======== Material shown

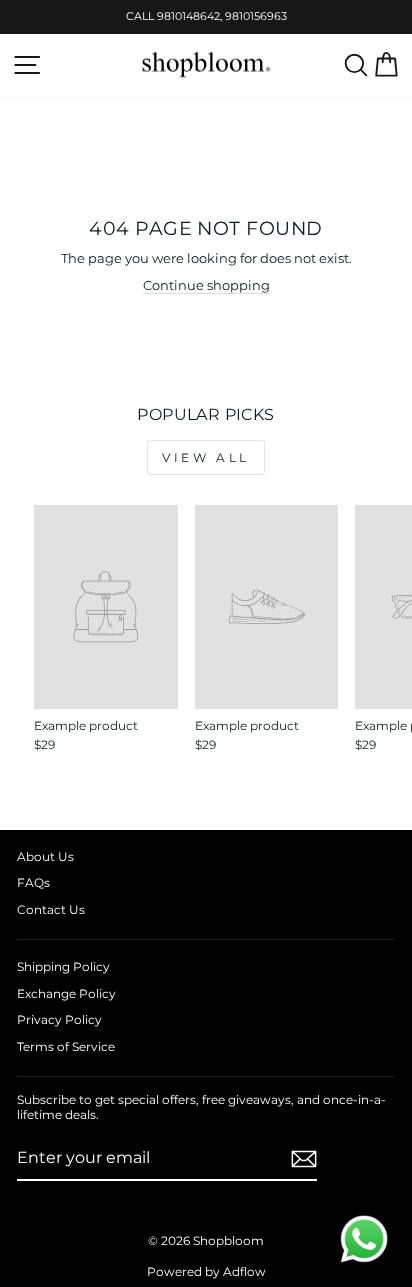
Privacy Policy (59, 1019)
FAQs (33, 882)
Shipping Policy (63, 966)
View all (206, 457)
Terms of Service (66, 1046)
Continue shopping (206, 285)
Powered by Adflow (206, 1271)
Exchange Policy (66, 993)
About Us (45, 856)
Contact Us (51, 909)
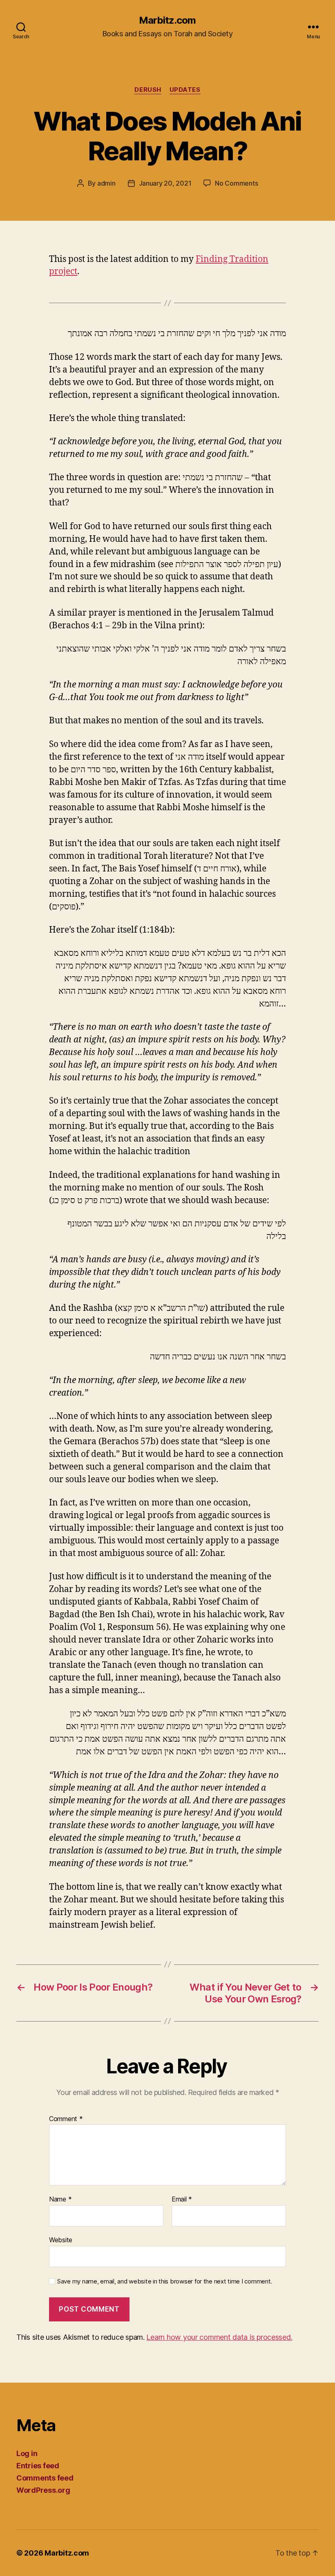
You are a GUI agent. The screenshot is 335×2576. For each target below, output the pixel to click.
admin (106, 183)
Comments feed (45, 2478)
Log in (26, 2453)
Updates (185, 89)
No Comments (236, 183)
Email (182, 2199)
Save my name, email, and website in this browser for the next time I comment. (164, 2281)
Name (60, 2199)
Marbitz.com (167, 20)
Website (60, 2239)
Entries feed (37, 2465)
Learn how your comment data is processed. (219, 2337)
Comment (66, 2119)
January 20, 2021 (165, 183)
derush (147, 89)
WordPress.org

================

→ Work instruction:
Pictures do not go in the copy; print every entry exactly as it stands.

→ Result of this task:
Privacy Policy (59, 1019)
FAQs (33, 882)
Shipping Policy (63, 966)
View all (206, 457)
Terms of Service (66, 1046)
Continue shopping (206, 285)
Powered by Adflow (206, 1271)
Exchange Policy (66, 993)
About Us (45, 856)
Contact Us (51, 909)
You are a GUI agent. The screenshot is 335×2576. For each target below, output the pixel to click.
admin (106, 183)
Comments feed (45, 2478)
Log in (26, 2453)
Updates (185, 89)
No Comments (236, 183)
Email (182, 2199)
Save my name, email, and website in this browser for the next time I comment. (164, 2281)
Name (60, 2199)
Marbitz.com (167, 20)
Website (60, 2239)
Entries feed (37, 2465)
Learn how your comment data is processed. (219, 2337)
Comment (66, 2119)
January 20, 2021 (165, 183)
derush (147, 89)
WordPress.org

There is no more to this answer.